Recommended: Inside Tadao Ando’s Latest Art Space in Chicago

Maria Gaspar’s City As Site, 2011. Photo: Courtesy of the artist

There appears to be a flourishing art community in Chicago. I’m interested to hear about the artists whose trajectory you’ve impacted.

Yes, Chicago’s artistic community is thriving and vibrant. We are lucky to have world-class museums and galleries alongside a grassroots community of artists and their studios. Chicago artist Maria Gaspar is one that I’m particularly excited about, and our work with her is helping her really synthesize some of the key aspects of her practice. For the biennial, she will develop a piece that is an extension of her work at the Cook County Jail, the largest single-site jail in the United States. The work will explore the jail as an architectural building and discuss the dynamic of power and architecture and its impact on daily life.

The Frank Lloyd Wright Home and Studio in Oak Park, Illinois. Photo: James Caulfield

Almost 60 years ago, Frank Lloyd Wright said, “Eventually, I think Chicago will be the most beautiful great city left in the world.” What is it about the 20th-century version of the city that inspired Wright to say so, and what would his critique of Chicago be today?

One of the pillars of Frank Lloyd Wright’s love for Chicago was the realization of the immense transformative power that the built environment can hold.

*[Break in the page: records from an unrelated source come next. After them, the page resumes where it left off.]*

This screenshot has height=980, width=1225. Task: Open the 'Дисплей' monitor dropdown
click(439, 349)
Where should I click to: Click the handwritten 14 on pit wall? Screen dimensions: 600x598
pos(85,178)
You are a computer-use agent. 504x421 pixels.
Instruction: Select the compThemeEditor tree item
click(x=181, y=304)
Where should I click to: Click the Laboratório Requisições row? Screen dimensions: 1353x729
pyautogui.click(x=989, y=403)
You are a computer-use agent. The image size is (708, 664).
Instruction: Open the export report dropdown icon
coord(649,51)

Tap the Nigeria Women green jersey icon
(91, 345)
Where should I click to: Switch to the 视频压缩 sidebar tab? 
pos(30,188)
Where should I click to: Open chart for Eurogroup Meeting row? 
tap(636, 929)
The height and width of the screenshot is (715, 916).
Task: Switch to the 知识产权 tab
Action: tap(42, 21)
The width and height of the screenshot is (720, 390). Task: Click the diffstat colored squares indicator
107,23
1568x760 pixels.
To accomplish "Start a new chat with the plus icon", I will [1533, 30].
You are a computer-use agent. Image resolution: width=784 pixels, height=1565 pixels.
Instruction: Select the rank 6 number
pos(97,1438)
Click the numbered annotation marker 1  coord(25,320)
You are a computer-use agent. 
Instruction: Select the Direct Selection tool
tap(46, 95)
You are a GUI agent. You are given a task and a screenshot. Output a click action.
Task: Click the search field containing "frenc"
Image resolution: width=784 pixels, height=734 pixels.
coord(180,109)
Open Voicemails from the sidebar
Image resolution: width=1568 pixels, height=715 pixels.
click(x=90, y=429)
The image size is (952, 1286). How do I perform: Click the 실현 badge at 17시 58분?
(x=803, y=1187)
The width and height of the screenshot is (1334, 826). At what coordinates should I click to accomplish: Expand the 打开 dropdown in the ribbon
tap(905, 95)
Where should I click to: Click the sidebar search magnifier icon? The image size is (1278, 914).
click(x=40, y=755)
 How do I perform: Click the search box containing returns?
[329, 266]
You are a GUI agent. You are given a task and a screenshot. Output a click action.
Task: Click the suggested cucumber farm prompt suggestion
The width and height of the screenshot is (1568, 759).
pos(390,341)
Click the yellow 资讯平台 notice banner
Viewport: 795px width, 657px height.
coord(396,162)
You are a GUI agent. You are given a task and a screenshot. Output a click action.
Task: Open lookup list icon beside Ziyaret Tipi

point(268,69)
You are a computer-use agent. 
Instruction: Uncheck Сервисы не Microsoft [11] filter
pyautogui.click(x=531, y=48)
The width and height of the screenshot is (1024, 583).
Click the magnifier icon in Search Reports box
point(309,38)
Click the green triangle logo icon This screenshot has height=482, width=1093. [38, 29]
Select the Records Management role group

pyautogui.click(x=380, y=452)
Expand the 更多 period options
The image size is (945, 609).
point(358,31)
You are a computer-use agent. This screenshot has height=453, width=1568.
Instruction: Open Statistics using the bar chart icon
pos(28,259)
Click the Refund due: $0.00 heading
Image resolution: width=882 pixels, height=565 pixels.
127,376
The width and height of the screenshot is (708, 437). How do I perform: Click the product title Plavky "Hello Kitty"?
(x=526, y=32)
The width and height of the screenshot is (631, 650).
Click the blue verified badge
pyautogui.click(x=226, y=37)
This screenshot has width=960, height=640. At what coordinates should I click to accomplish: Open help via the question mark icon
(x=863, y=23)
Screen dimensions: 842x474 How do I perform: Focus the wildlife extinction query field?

And essentially, Chicago was the birthplace of Wright’s vision for a modern American way of living–the existing architectural fabric of the city was devoid of preconception and allowed him to design and create, unfettered by historical European styles. During his time residing in Chicago, Wright had a front-row seat to witness the ideation of some of the most groundbreaking architectural landmarks, and urban planning systems devised globally at that time.

His critique might revolve around the realities of public housing, which is one of the key topics of this year’s Biennial. Social and public housing around the world has such beautiful and inspiring ambitions, and yet so often falls short of the intended goals. In many cities this is an issue that is increasingly urgent, and one that the field should continue to prioritize. We’re so excited to bring global perspectives, offering different takes on public housing, that we hope will contribute to envisioning a future of Chicago as the most beautiful, and the most equitable, great and diverse city in the world.

Cover: The “Vertical City” exhibition at the 2017 Chicago Architecture Biennial.